I am working with PEER to expose – from the inside – the Administration’s efforts to weaken our government’s responses to the climate crises. Trump & Co.’s kowtowing to the interests of coal and oil companies at the planet’s expense is not just intellectually bankrupt, it’s cataclysmic.

We represent Dr. George Luber, PhD, a CDC scientist specializing in the public health implications of climate change. Early in the Trump administration the CDC decided to downplay that it had a climate and health program, and last year it decided to eliminate the climate program’s independence entirely and fire Dr. Luber, who was the head of the program until last April when he was thrown out of the building and ordered not to even come near it if he didn’t want to get apprehended by security. Dr. Luber was a lead author for both the Intergovernmental Panel on Climate Change’s Fifth Assessment Report and the 4th U.S. National Climate Assessments’ Chapter on Human Health, which infamously released last year the day after Thanksgiving.

But we won’t let them hide the truth.

Thanks to your donations, we can represent him in his dispute with the agency pro bono, without charging him thousands in legal fees that another office would have to, and in May we had him up from Atlanta this week to receive the Hugh M. Hefner Foundation’s First Amendment Award. The awards honor individuals who have made significant contributions in the vital effort to protect and enhance First Amendment rights for Americans. The address that he delivered was truly moving and has motivated interested members of Congress to fight the Administration and restore the climate program at CDC. Have a look.

Recently, we released 19 leaked documents demonstrating the concerns raised by responsible scientists in the Bureau of Land Management about what a disaster it would be to drill in the Arctic National Wildlife Reserve.
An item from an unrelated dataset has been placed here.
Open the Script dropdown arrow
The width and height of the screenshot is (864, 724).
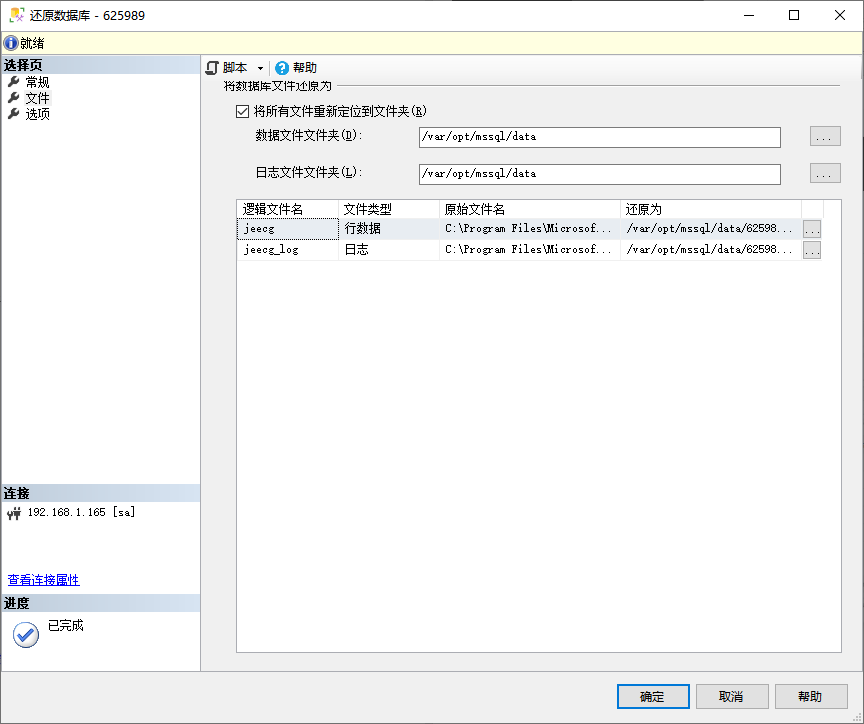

The political leadership atop the Department of the Interior wanted to hide the science to protect corporate business interests, and we’re also working hard to document similar efforts by fossil-fuel cronies running EPA to suppress climate science.

While dedicated public servants are trying to maintain the integrity of climate science, political opportunists installed to lead agencies are distorting and suppressing the facts or twisting clearly ominous events into economic opportunities to be exploited at all costs.

The Administration’s disdain for the dangers posed by climate change was on full display at the Arctic Council meeting in Rovaniemi, Finland. For the first time, the Council offered no joint declaration because of U.S. refusal to agree on any text that included the words “climate change.” Instead, Secretary of State Mike Pompeo told Arctic Council leaders that, “Steady reductions in sea ice are opening new naval passageways and new opportunities for trade,” and the Arctic could “become the 21st century’s Suez and Panama canals.” The melting of the Arctic isn’t just being ignored by the Administration, it is being celebrated.

The Trump Administration is also planning to move scientists and economists working on climate at the Department of Agriculture and U.S. Geological Survey out of the D.C. area with almost no notice to those affected. This physically removes the agency’s expertise from the political decisions being made in Washington, and also makes it harder for Congress to call upon that expertise if they want to examine an agency’s decisions. That makes both Congress and the agency more likely to rely on industry lobbyists and scientists conveniently located in and around D.C. Most importantly, it is causing many career staff to quit in advance, because they have built a life in this area and don’t want to relocate their families on a moment’s notice to a distant location.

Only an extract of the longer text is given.